Tapi Gika ternyata pantang menyerah, dari subuh hari ia sudah terus menempel pada Aric seperti lintah. Memakan waktu lama untuk mereka mandi karena Gika terus saja bicara.
Sumpah, Aric tidak bohong. Gika itu adalah sumber kebisingan dunia.
Sekarang masih sama, perempuan itu masih berusaha membujuknya. Aric sampai tidak bisa fokus pada bacaannya karena Gika terus bicara.
"Kan kita berangkatnya pagi, sore udah pulang." Ini sudah pukul delapan pagi, Gika bahkan meninggalkan rutinitas skincare nya demi membujuk Aric
"Mas, mama sama yang lain udah siap-siap loh." Gika jadi geregetan sendiri melihat tingkah Aric. Lebih mudah membujuk anak lima tahun dari pada dia.
"Mas Aric ayolah! Please! Mau ya?" Jangankan menjawab, Aric sekedar menggeleng saja tidak.
Ia benar-benar mengabaikan Gika meski Gika berisik dan banyak bicara. Gika akui dia hebat karena mampu bertahan selama itu untuk tetap diam. Tapi Gika bukan orang dengan kesabaran tak terhingga, dia juga bisa emosi dan kesal jika usahanya tidak membuahkan hasil. Dengan lancang, Gika menarik buku Aric, hingga matanya yang tajam itu menatap padanya.

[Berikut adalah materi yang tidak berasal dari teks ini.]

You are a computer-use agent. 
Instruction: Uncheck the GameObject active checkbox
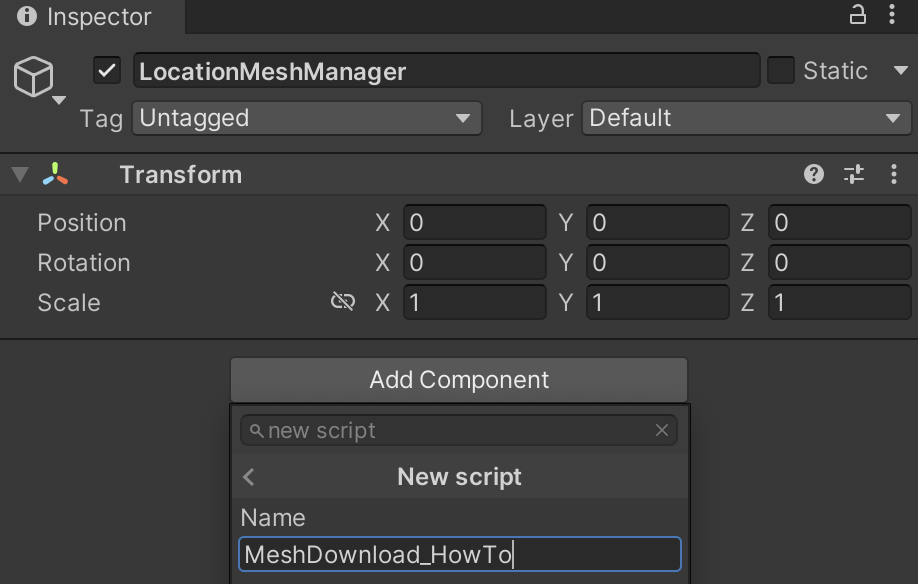tap(107, 70)
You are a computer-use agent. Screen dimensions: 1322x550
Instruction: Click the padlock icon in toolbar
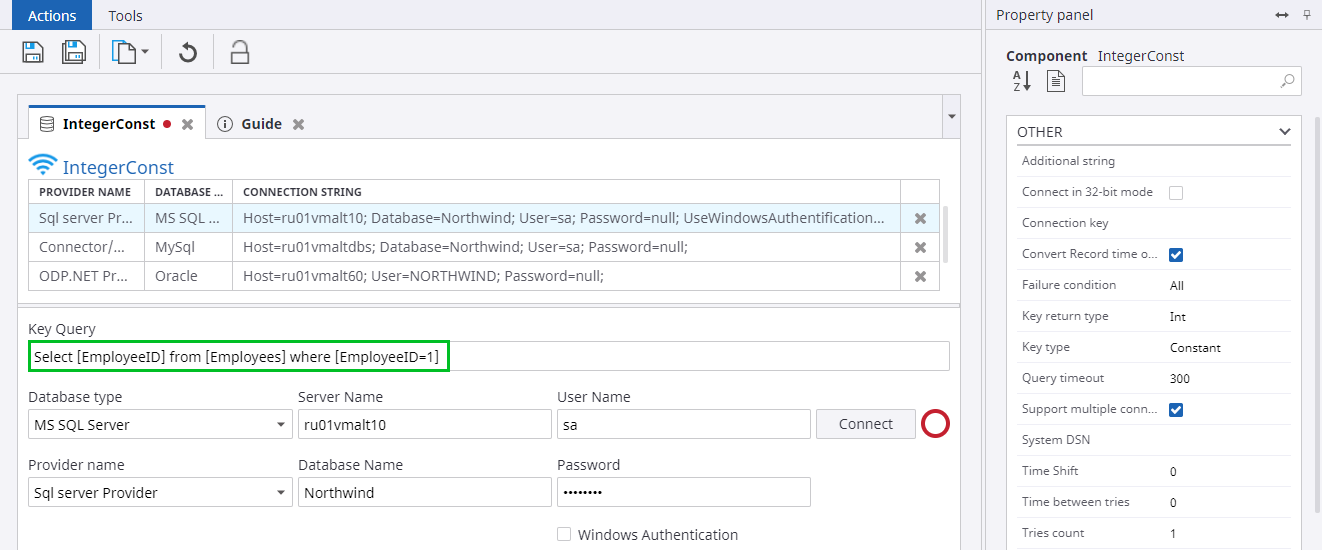239,52
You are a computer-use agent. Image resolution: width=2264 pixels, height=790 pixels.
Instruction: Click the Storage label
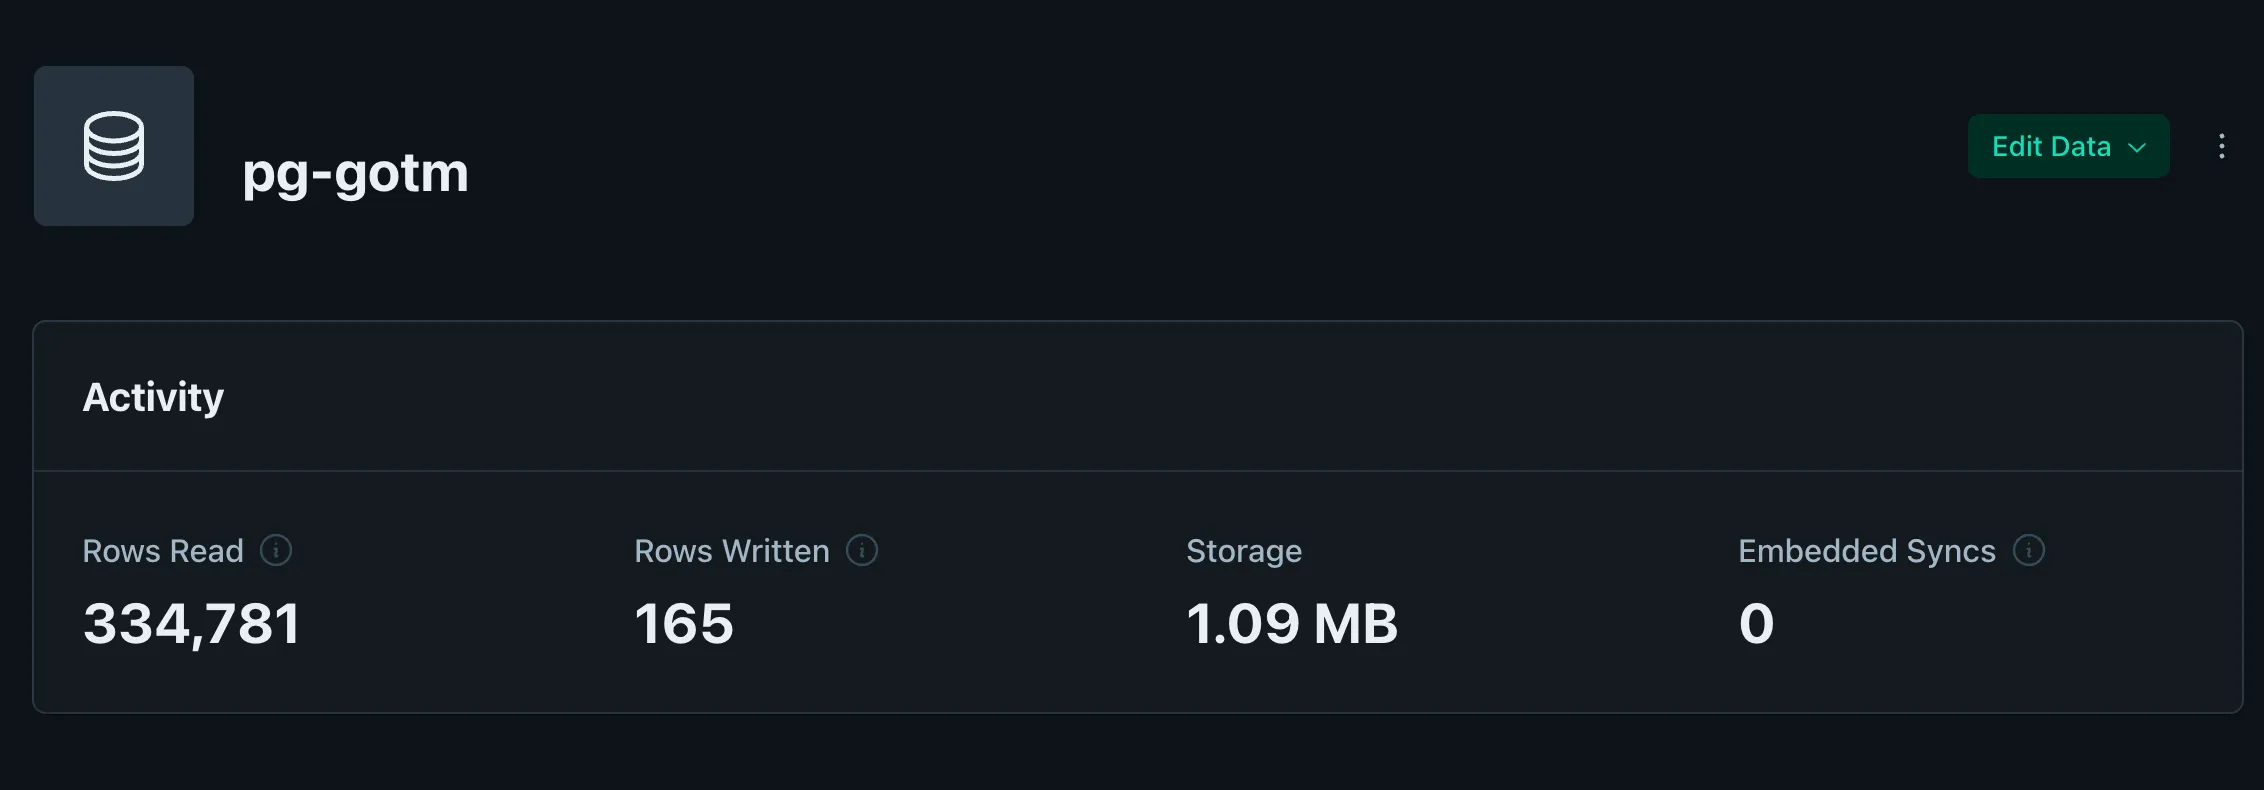1244,551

"Kalo udah gini baru mau ngeliat ke aku?" Ucap Gika seperti menyindir.
"Menurut kamu, sopan enggak kalau kamu merampas barang orang lain?" Aric tidak membentak, nadanya juga tidak tinggi. Tapi teguran dan tegasnya tersampaikan dengan baik.
"Emang kamu sopan cuekin aku terus dari tadi?" Tapi Gika tidak terpengaruh, mana ada dia diam kalau diajak debat?

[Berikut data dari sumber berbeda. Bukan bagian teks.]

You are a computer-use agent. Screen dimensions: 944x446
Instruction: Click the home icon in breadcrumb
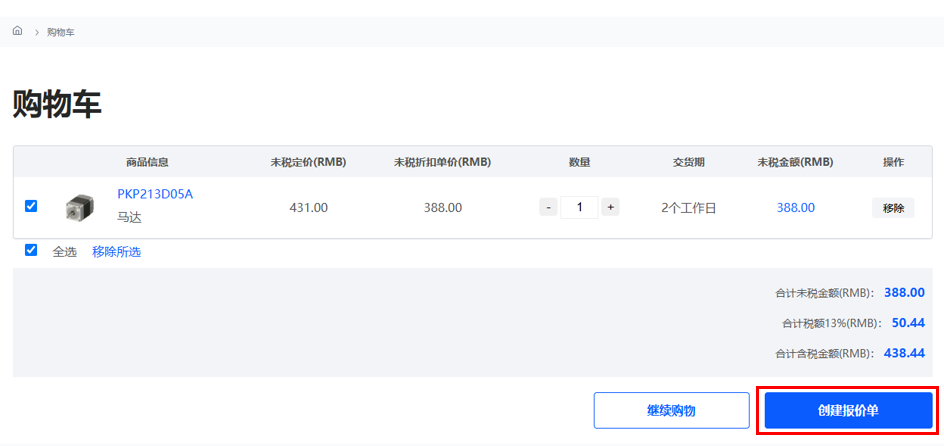point(17,31)
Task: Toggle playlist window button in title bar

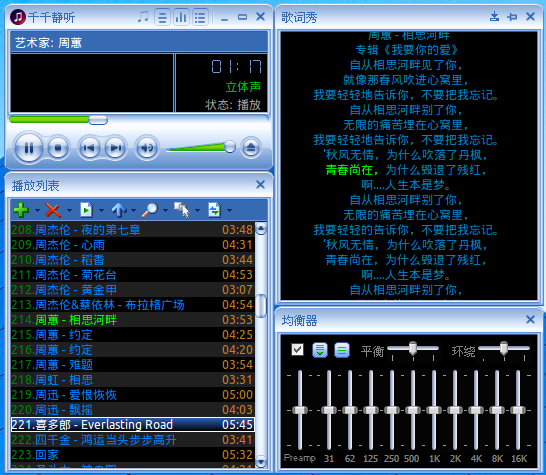Action: 200,17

"Sini" Gika membuang buku itu keatas kasur, buku yang jauh lebih menarik dari dirinya hingga Aric hanya terpaku disana.
"Enggak sopan Gika! Saya kan udah bilang saya enggak mau! Kamu tuli?!" Dan ternyata Aric lepas kendali juga, ia meneriaki Gika. Suaranya menggema ke seluruh penjuru kamar, sampai Gika yang tadinya berniat memancing malah kaget juga.
"Kita cuma___
"Sebentar atau lama saya enggak mau! Kenapa malah maksa saya?! Kalau kamu mau, pergi aja sendiri! Lakuin apapun yang kamu mau!" Gika menatap Aric dengan kesal yang sengaja di perlihatkan. Ia kemudian berbalik mengambil ponselnya dan menelpon pak Arman, di depan Aric.

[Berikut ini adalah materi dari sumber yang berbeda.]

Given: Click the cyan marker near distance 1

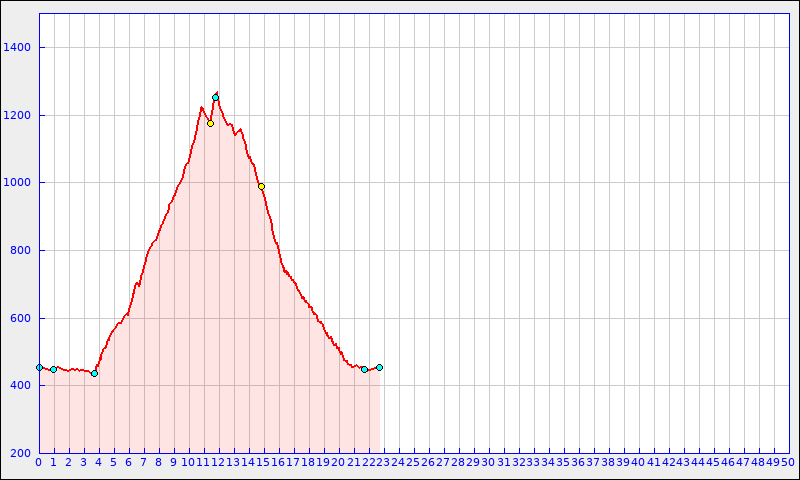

"Pak, aku mau pergi sampe malam, mas Aric mau sama pak Arman aja." Ucapnya tanpa basa-basi, lalu segera mengambil pakaiannya yang sudah ia siapkan semalam sepaket dengan milik Aric, tapi Aric tidak mau. Ia juga mengambil alat make up nya dan memilih bersiap-siap dirumah ibu mertuanya. Meninggalkan Aric yang diam dan tidak tau mau bereaksi bagaimana, ia kelepasan berteriak di depan Gika.
______
"Tolong panggilin Gika" pinta Aric pada pak Arman yang hari ini kembali mengurusinya secara full, setelah kemarin-kemarin diambil alih oleh Gika.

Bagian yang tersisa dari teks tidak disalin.